* [WHAT TO WORK ON]: No pictures, no extra lines: copy exactly from the line with "Image resolution: width=584" through the end of the entries.

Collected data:
┌──

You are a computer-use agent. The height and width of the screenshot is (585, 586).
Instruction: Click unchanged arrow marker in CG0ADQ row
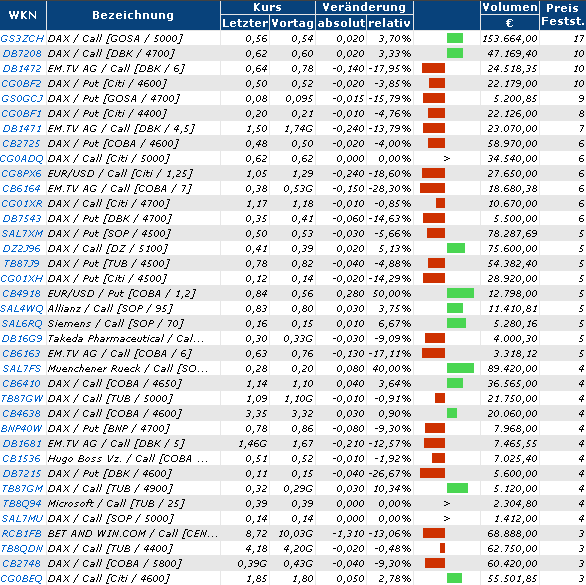447,158
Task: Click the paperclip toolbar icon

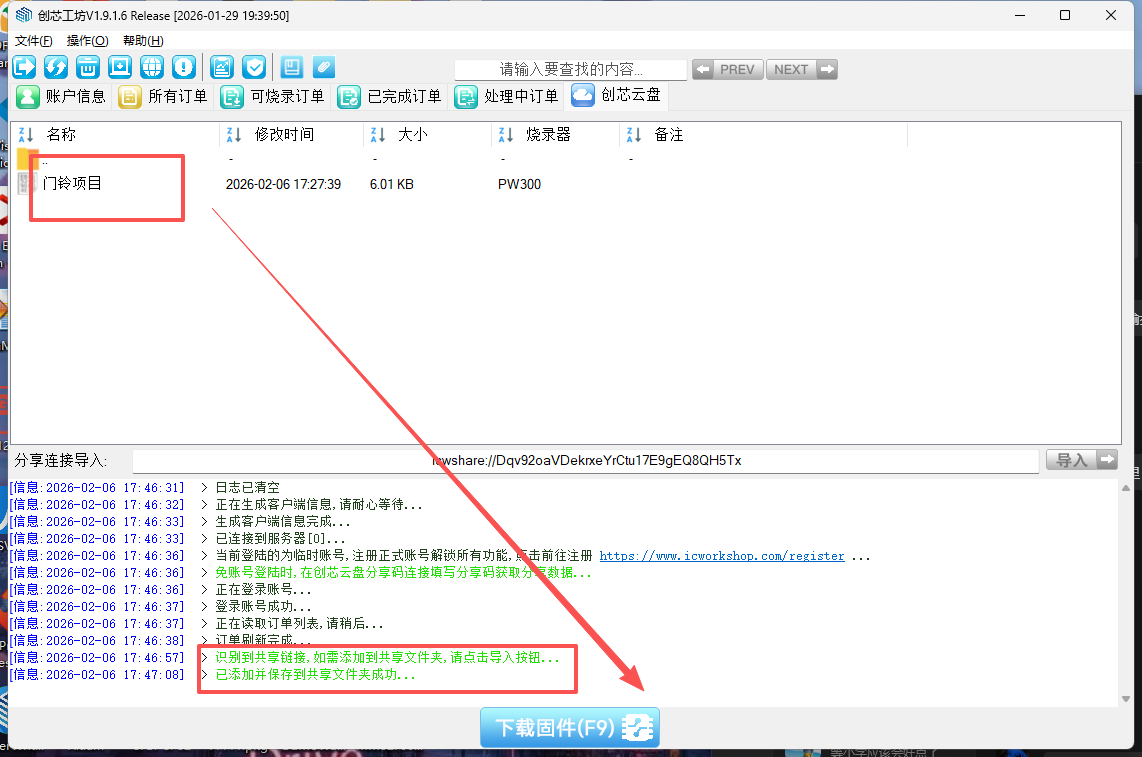Action: 322,67

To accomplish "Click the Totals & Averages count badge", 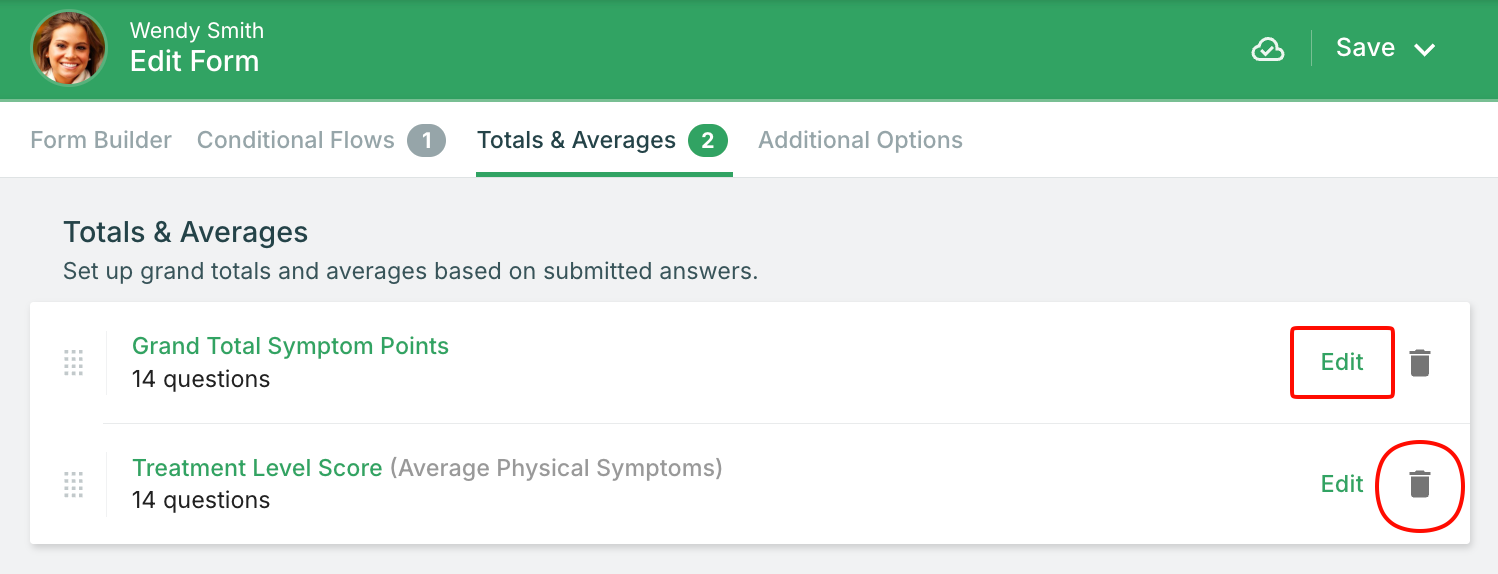I will (x=707, y=141).
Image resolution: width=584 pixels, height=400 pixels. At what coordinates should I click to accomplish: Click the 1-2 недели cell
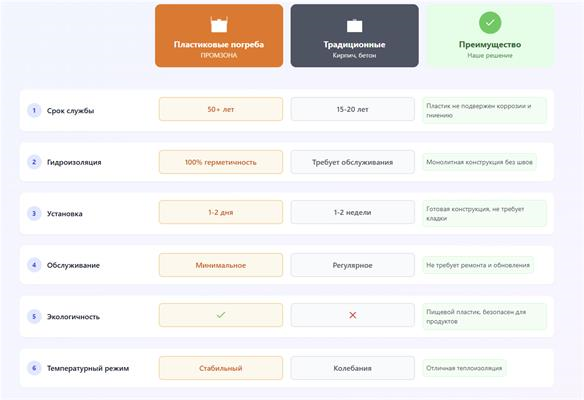point(353,212)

└──

* [ANSWER AREA]:
Image resolution: width=584 pixels, height=400 pixels. At what coordinates should I click to accomplish: Click the 1-2 недели cell
point(353,212)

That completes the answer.